1

I only found about this recently - thanks to the Neo Dev Wiki slowdown page on Metal Slug 2 https://wiki.neogeodev.org/index.php?title=Metal_Slug_2_-_Super_Vehicle-001/II - but you can do a 32-bit MOVE.L write to the VRAM address port and Data Port in the same instruction. Apparently this is the cause of some slowdown in MS2 because it ONLY writes to VRAM this way. But ironically(!), I was able to use the method to speed up some of my VRAM writes in the game I am working on

e.g. if you have a contiguous list of sprite addresses and character tiles to be updated

You might normally do :

.loop: move.w (a0)+,(a1) // Write sprite address to address port 12 cycles move.w (a0)+,(a2) // Write tile (character) word to data port 12 cycles dbra d0, .loop

Here is how you would do it with 32 bit writes :

.loop: move.l (a0)+,(a1) // 32 bit write to address and data port of *both* sprite address *and* tile/character data = 20 cycles dbra d0, .loop
So you save 4 cycles per loop


I also *assume* (not 100% sure!) you can unroll such loops better with MOVE.L because both the 16 bit writes come at the end of the instruction (3 reads then 2 writes) So there is enough natural delay (16 cycles) to meet VRAM restrictions before writing to the address port again

VRAM Timings from Dev Wiki :

VRAM-TIMINGS.jpg

e.g.

move.l (a0)+,(a1) 20 cycles move.l (a0)+,(a1) 20 cycles move.l (a0)+,(a1) 20 cycles move.l (a0)+,(a1) 20 cycles etc
But with the standard way of word (16 bit) writes, you would need to insert a NOP delay before writing to the address port again (requires a 16 cycle delay)

e.g.

move.w (a0)+,(a1) 12 cycles move.w (a0)+,(a2) 12 cycles nop 4 cycles move.w (a0)+,(a1) 12 cycles move.w (a0)+,(a2) 12 cycles nop 4 cycles etc
So a 32 bit write would be even more efficient in this situation - saving 8 cycles per iteration. I haven't tried this method myself yet though

2

I was researching deeper into this yesterday , and it seems that the order of the read/write cycles in a MOVE.L (a0)+,(a1) instruction is probably :

Read (4 cycles), Read (4 cycles), Write (4 cycles), Write (4 cycles) Read (4 cycles) = 20 cycles total

This seems counter intuitive e.g. Why is there a "Read" at the end? It's because the read at the end is a pre-fetch (the 68000 has a small 3 word prefetch queue). It's also possible one of the other reads is a prefetch too.

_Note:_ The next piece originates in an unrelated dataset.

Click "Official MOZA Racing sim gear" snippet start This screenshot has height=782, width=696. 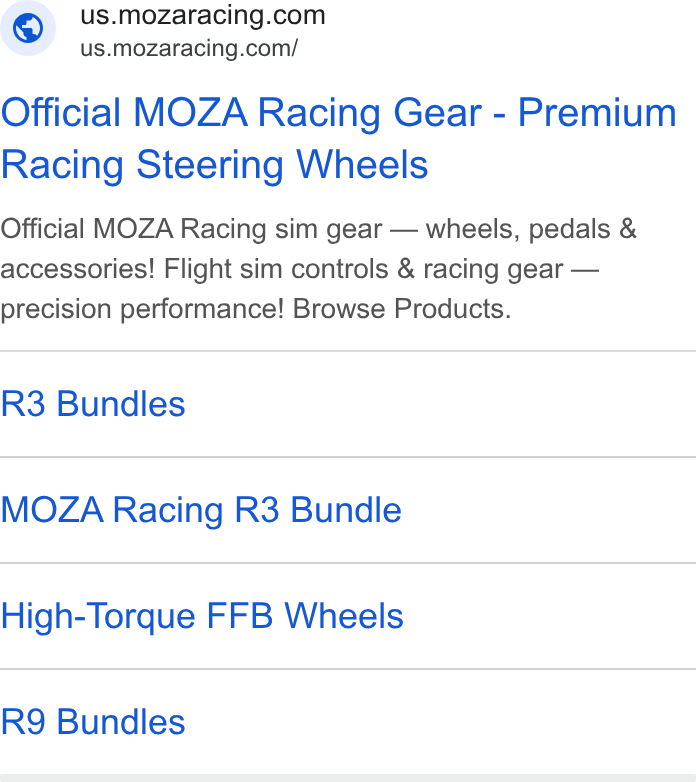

Assuming I am right (can anyone confirm?) - the 2nd example in my previous post should still work because there is still a 16 cycle delay between writing to the VRAM address port again.

68000 is more complicated that I thought. I had just assumed if the manual said 3 reads and 2 writes they would be sequential!


The info on pre-fetch comes from here : https://pasti.fxatari.com/68kdocs/68kPrefetch.html

MOVE instructions. Most variants, except the ones noted below

1) Perform as many prefetch cycles as extension words are in the source operand (optional).

2) Read source operand (optional if source is register).

3) Perform as many prefetch cycles as extension words are in the destination operand (optional).

4) Writes memory operand.

5) Perform last prefetch cycle.

3

What's the point of the last prefetch though? 🤔
avatar
Highway Runners, mon jeu de racing à la Outrun qu'il est sorti le 14 décembre 2016 ! N'hésitez pas à me soutenir :)

https://itunes.apple.com/us/app/highway-runners/id964932741

4

Brunni (./3) :
What's the point of the last prefetch though? 🤔

My understanding is all of the pre-fetch cycles are fetching words for the *next* instruction that follows this one. That includes the last read too. I think most instructions do more prefetch reads than actually read data needed for the current instruction!

This just enables the 68000 to run at the speed it does. Without the prefetching it would be slower. It means it can start reading + decoding the next instruction while it is running the current one

You can see here with NOP (which has no operands and is one word long).

The prefetch queue is re-filled during the execution of an instruction. Most instructions perform as many prefetch cycles as the total number of words in the instruction. For example NOP, the simplest instruction, it performs one prefetch at the address two words (four bytes) above the location of the NOP

5

I have managed to confirm this is correct now :

Cosmic Riko (./2) :
I was researching deeper into this yesterday , and it seems that the order of the read/write cycles in a MOVE.L (a0)+,(a1) instruction is probably :

Read (4 cycles), Read (4 cycles), Write (4 cycles), Write (4 cycles) Read (4 cycles) = 20 cycles total

A guy on an Atari ST forum showed me this document : that has accurate cycle and bus usage stats for each 68000 instruction (tested on real hardware)

https://gist.github.com/cbmeeks/e759c7061d61ec4ac354a7df44a4a8f1#file-yacht-txt


Incidentally my 68000 manual (7th edition) has the wrong cycle times for a few instructions. I checked the 9th edition online and they are also wrong on there. BUT strangely they are correct in a very early edition of the manual from 1983!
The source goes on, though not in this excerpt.